<192>Les grands, ces fils chéris de l'aveugle fortune,
Sont couverts de mépris, si leur âme est commune.
Néron, quoique César, fut haï des Romains,
Rome pour leurs vertus chérit les Antonins;
Bienfaisants Antonins, mes héros, mes exemples,
Il faut vous invoquer, vous méritez des temples :
Si de faibles humains peuvent atteindre aux dieux,
Vous êtes immortels, adorables comme eux.
Je sens à votre nom dans le fond de mon âme
Que l'amour des vertus redouble encor sa flamme;
Oui, j'en présume mieux du triste genre humain.
Julien, peu connu, fut le dernier Romain.
Que de monstres affreux profanèrent ce trône,
Et firent éclipser l'éclat de leur couronne!
Mais faut-il être roi pour être bienfaisant?
N'est-il plus de vertus quand on est moins puissant?
L'occasion peut rendre un pauvre serviable,
Dans l'état médiocre on sera secourable,
Si l'on est riche, au pauvre on doit son superflu,
Un grand doit protéger l'indigente vertu.

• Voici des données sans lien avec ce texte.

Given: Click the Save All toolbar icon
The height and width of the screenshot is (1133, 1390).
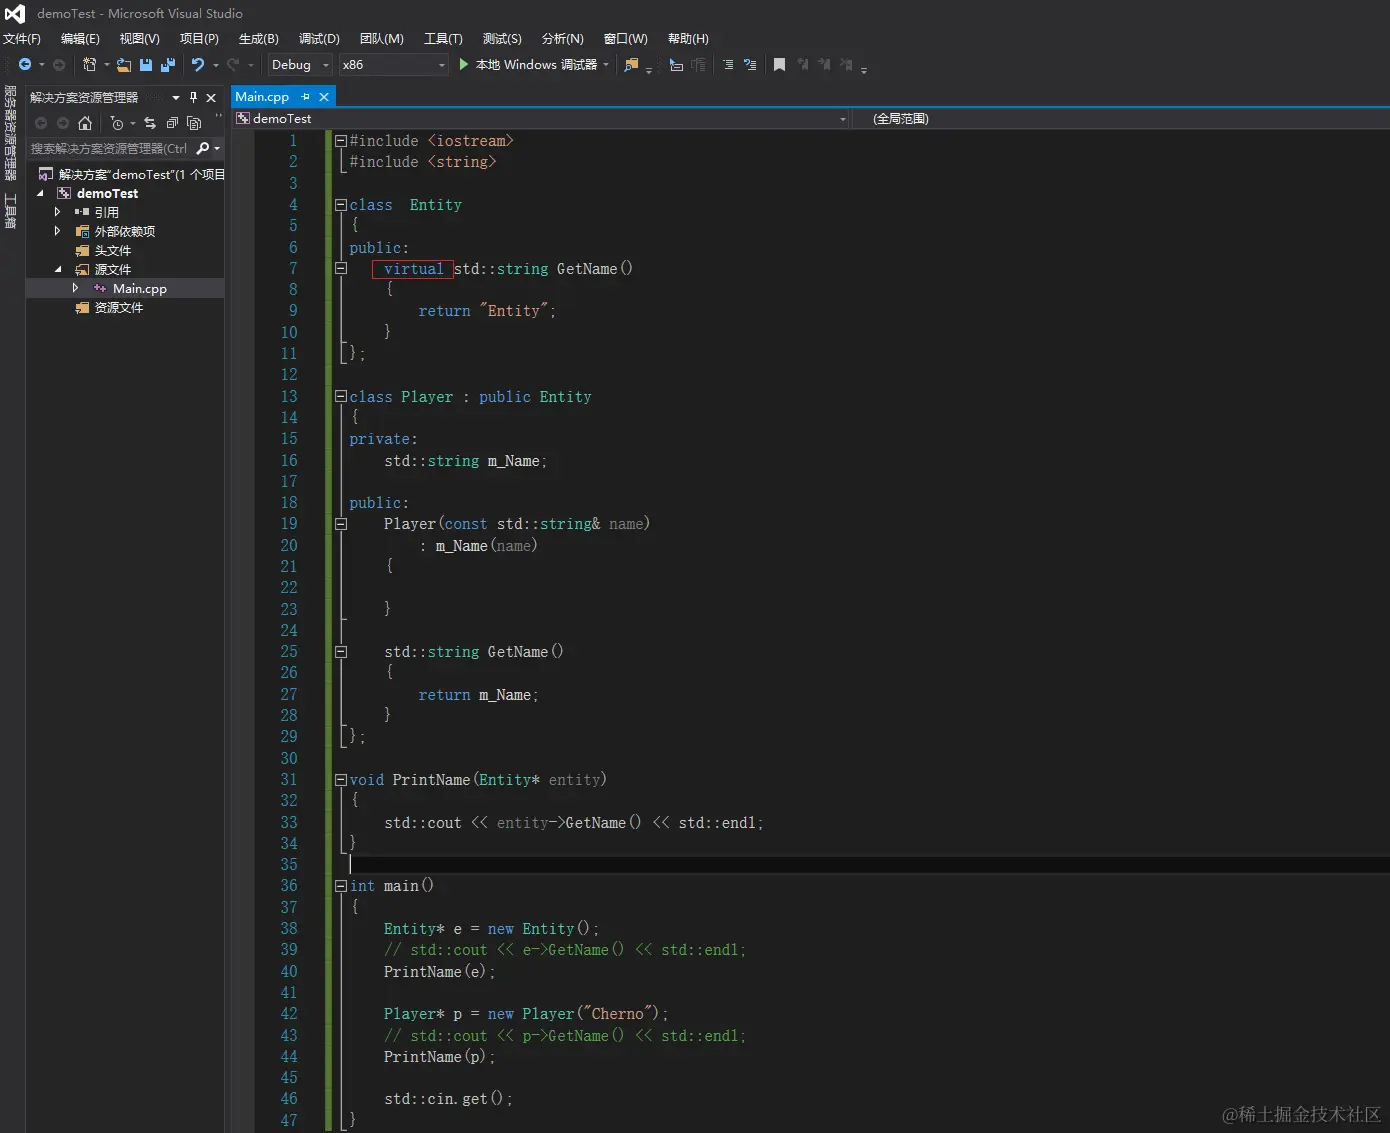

Dans la prospérité l'âme entière s'étale,
On la voit ce qu'elle est, avare ou libérale;
Nos états sont divers, nos devoirs sont communs.
Ainsi la tendre fleur nous donne ses parfums,
La campagne ses blés, les arbres leurs ombrages,
Les rochers leurs métaux, les prés leurs pâturages,
L'Océan ses poissons, et les vents leur fraîcheur.
Ainsi l'astre du nord guide le voyageur.
Ainsi, lorsque la nuit répand ses voiles sombres,
La sœur du dieu du jour vient éclairer les ombres.